In the records that follow, find each line containing "badge" and copy it.

- Opening Delimiter -

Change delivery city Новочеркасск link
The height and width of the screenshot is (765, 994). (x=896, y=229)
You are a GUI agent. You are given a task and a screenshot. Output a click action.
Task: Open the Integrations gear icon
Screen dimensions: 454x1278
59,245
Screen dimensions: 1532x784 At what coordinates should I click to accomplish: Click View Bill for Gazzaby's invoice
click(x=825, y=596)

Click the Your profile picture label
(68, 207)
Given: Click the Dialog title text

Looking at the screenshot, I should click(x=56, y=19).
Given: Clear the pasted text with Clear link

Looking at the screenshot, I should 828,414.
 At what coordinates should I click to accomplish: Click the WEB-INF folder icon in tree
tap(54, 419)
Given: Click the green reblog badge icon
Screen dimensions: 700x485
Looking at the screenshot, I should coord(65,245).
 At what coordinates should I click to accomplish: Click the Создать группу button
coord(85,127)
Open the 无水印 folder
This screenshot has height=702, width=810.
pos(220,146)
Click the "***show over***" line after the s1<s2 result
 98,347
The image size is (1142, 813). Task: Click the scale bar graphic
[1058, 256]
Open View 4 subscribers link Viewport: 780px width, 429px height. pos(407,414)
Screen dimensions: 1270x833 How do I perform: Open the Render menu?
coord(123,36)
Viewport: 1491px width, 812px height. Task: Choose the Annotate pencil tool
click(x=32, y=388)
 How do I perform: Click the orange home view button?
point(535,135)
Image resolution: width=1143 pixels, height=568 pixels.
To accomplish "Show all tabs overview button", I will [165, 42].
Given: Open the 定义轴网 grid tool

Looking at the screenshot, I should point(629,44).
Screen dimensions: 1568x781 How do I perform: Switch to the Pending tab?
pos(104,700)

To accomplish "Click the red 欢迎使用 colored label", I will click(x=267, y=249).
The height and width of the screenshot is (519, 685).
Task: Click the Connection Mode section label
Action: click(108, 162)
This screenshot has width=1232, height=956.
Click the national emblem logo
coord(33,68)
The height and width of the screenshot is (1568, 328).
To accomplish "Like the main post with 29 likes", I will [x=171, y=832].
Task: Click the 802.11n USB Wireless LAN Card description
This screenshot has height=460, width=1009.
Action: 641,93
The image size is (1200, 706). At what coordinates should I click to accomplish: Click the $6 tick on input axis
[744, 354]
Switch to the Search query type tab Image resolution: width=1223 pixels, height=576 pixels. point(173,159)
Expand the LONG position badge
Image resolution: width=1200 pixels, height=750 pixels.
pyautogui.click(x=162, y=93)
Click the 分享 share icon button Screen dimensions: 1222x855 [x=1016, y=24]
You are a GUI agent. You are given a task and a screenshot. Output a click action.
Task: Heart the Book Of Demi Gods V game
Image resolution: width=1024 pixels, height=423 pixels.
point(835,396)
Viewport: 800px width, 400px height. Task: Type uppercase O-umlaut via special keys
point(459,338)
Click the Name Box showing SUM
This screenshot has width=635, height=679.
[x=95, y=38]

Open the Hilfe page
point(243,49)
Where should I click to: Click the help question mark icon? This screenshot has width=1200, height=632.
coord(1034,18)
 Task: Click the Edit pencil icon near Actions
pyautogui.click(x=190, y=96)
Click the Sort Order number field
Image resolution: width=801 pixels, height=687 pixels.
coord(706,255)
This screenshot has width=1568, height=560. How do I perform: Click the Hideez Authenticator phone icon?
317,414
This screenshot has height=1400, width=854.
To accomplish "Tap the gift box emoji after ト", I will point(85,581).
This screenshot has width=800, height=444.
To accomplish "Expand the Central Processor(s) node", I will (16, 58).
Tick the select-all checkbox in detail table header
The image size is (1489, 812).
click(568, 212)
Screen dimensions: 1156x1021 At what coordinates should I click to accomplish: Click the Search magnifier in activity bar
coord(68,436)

- Closing Delimiter -

» **Finished task**:
Given: Click the green reblog badge icon
Expand the LONG position badge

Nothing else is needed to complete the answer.